Let's to address the bullet points in the original question:


*

*The reason that $min_{\alpha} h(\alpha)$ is the optimal value of $\alpha$ is because, we are choosing the step size that makes sure we minimize our objective $g(x)$ as much as possible, given that we only know our previous estimate of the minimum and the direction greatest change. So we choose an alpha such that $min g(x^{(1)})$ is satisfied. 

*Optimality in this case means that we choose a step size such that we decrease our function as much as possible (given the information that we have, i.e. we only know its previous estimate and the direction of steepest change).

*The justification is that given the restrictions to the problem, we cannot do better than choose the next $x^{(1)}$ as close to our real objective $min g(x)$ as possible.

*If you notice $\min_{\alpha \in R } g(x^{(1)}), \text{ subject to } x^{(0)} - \alpha \nabla g(x^{(0)}) $ is of the same form as our real objective $min g(x)$. Thus, a solution to $\min_{\alpha \in R } g(x^{(1)}), \text{ subject to } x^{(0)} - \alpha \nabla g(x^{(0)}) $ will only aim to minimize the original objective function $g$ subject to the constraints. The really nice property of this is that if the optimal solution $x^*$ is ever in the restricted set $X^{(1)}$, the solution will be chosen. Also notice that we are choosing a new step size based on our previous estimate. So we will only choose a step size that minimizes our current guess....why? Because thats how we set up the problem, look:


$$\min_{\alpha \in R } g(x^{(1)}), \text{ subject to } x^{(0)} - \alpha \nabla g(x^{(0)}) $$
Choose a step size only if it improves our current solution, is a way of re-phrasing. So its key that in this second optimization problem that we choose the same objective function to optimize over $x^{(1)}$. If we choose some other $g'$ we would have:
$$\min_{\alpha \in R } g'(x^{(1)}), \text{ subject to } x^{(0)} - \alpha \nabla g(x^{(0)}) $$
which doesn't necessarily improve our real objective of minimizing $g$.


*Yes, you need to choose a new step size and solve the optimization problem at each step of the algorithm.



I never quite explicitly said this but:
$$ X^{(1)} = \{ x^{(1)} \in R^n \mid x^{(0)} - \alpha \nabla g(x^{(0)}), \alpha \in R  \}$$
so we are only considering points in the hyperplane described by the vector $\nabla g(x^{(0)})$ and the point to "reach" the plane $x^{(0)}$.
A: I don't think all questions are phrased entirely correct:


*

*The textbook does not state, that the choice for $\alpha$ is optimal, they only find it appropriate.
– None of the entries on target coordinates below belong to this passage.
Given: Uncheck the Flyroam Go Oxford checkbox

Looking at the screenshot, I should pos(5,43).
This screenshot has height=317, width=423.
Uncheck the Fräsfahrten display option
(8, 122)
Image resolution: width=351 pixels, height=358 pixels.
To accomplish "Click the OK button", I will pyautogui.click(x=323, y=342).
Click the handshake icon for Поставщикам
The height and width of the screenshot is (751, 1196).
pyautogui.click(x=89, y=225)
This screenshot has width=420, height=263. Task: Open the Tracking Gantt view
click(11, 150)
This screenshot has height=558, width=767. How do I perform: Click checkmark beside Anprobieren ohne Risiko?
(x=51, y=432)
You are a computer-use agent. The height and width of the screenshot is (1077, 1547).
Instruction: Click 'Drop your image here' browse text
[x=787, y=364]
It is optimal for the first step, because it minimizes $g(x^{(1)})$ by design, but there is no reason why it should be optimal in the subsequent steps. In fact, you can find an example with a diverging gradient descent having $\alpha$ set according to Burden and Fairs.
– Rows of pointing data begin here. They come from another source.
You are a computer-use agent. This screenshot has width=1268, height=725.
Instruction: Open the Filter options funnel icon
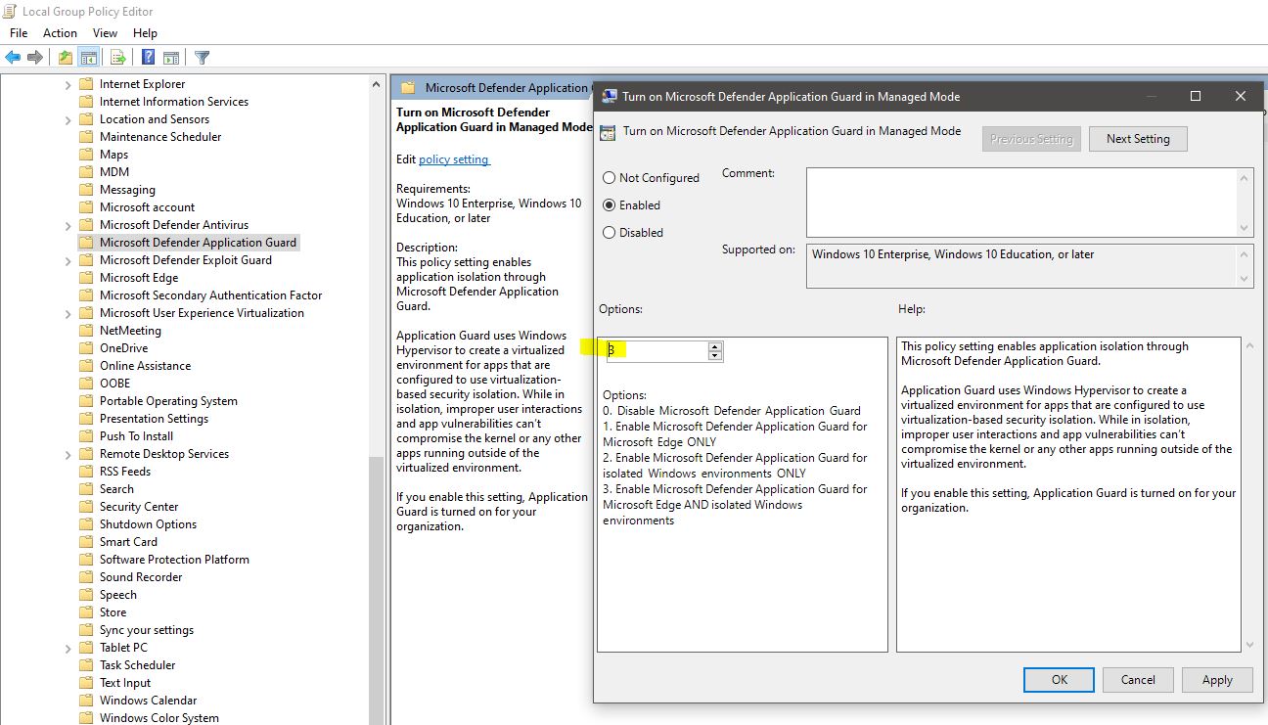click(202, 57)
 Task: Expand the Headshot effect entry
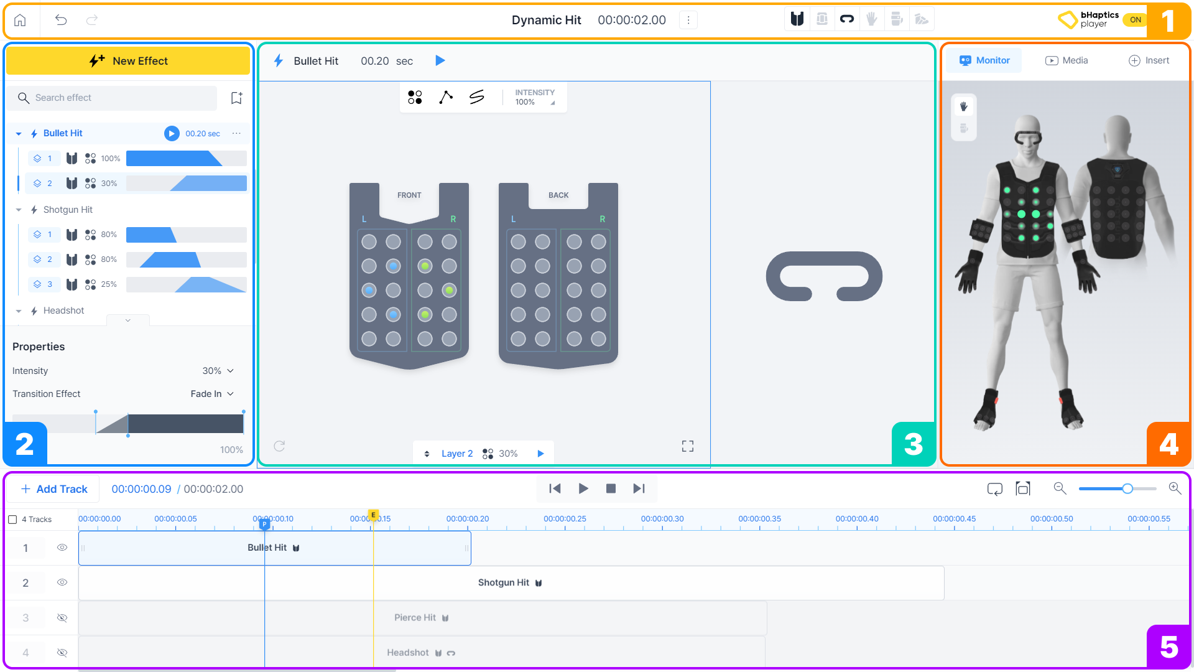pyautogui.click(x=19, y=310)
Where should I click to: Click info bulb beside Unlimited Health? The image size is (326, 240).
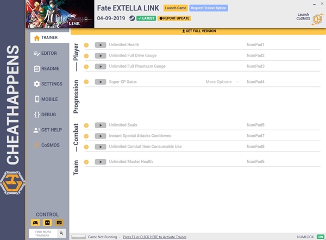(x=86, y=45)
*An optimal $\alpha$ would be one that guarantees conversion with the minimum number of steps.

*According to the definition of $h(\alpha)$, we know that $$\min_{\alpha}h(\alpha) = \min_{x\in X^{(1)}}g(x),$$
$$X^{(1)} = \{ g(x^{(0)}) - \alpha \nabla g(x^{(0)})\}$$
Note, that $X^{(1)}$ is the set of all the possible values for $x^{(1)}$. Therefore, if we find an $\alpha$ that minimizes $h(\alpha)$, we have also found an $x \in X^{(1)}$, that minimizes $g(x)$ using that $\alpha$, i.e. our $\alpha$ is the best choice for finding $x^{(1)}$ as defined by gradient descent.

*This choice of $\alpha$ guarantees that the first iteration gives us the best possible solution.

*No, this would be completely impractical. It is even impractical to choose an $\alpha$ by really minimizing $h(\alpha)$ in the first place. It just expresses a simple idea: Let's take an $\alpha$ that minimizes our target function optimal in the first step. But this leads to another minimization problem. So, for one-dimensional $g(x)$ for example, knowing an optimal $\alpha$ is about as good as knowing an $x$ that minimizes $g(x)$.